OEHHA and the courts have long recognized that Proposition 65 chemicals are ubiquitous in foods, and that applying the statute to food creates unique issues of fact and law that require special treatment in order to avoid unintended and detrimental consequences.
Consistent with OEHHA’s regulatory authority under the statute, the proposed regulation creates a regulatory framework that has the potential to provide meaningful guidance to food companies and potential enforcers of the statute.
The framework furthers the purposes of Proposition 65, will help food companies comply with its requirements, and will reduce unnecessary litigation.

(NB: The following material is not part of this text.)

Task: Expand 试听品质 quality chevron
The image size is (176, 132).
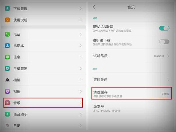Action: [168, 56]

In its letter, the coalition endorsed the concept of OEHHA’s proposed regulation and the state’s recognition that listed chemicals that are unintentionally formed or increased by cooking and heat processing should not be subject to Proposition 65 if they are reduced to the lowest level currently feasible.
Urgent Need for Proposed Framework
Enforcement activity on listed chemicals that are unavoidably created by cooking or heat processing has increased dramatically since the first pre-litigation notices on acrylamide in food in 2002.
Over the last several years there has been an increase in enforcement activity related to chemicals such as acrylamide that can be formed in a multitude of foods during heat processing and cooking. In the absence of regulatory action, the proliferation of enforcement actions related to listed chemicals formed in food could result in businesses putting warnings on foods that do not require them, which is contrary to the statutory purpose of enabling consumers to make informed choices.
For example, private enforcers have issued notices of violation to food companies and retailers for failing to provide notices for acrylamide on common food products such as almonds, peanut butter, baked beans, cereal, olives, cookies, crackers, confections and grilled chicken. Since 2016, private enforcers have issued more than 875 notices of violation regarding acrylamide in foods, and the total settlement payments on these acrylamide notices have been over $10.3 million.
In their letter to OEHHA, the CalChamber and coalition agree with the agency that “the public would benefit from the proposed regulatory action because sound considerations of public health support the establishment of feasible concentration levels for chemicals unavoidably formed in foods by cooking or heat processing.” The Coalition provides six refinements to the regulatory text to better facilitate the implementation of the proposed regulation and result in a more workable regulation that achieves OEHHA’s policy goals.
Moreover, the CalChamber and coalition believe that OEHHA’s proposed regulation would discourage frivolous litigation against food companies when the average acrylamide level in the food is the lowest feasible level or otherwise below an applicable safe harbor concentration level set in the proposed regulation.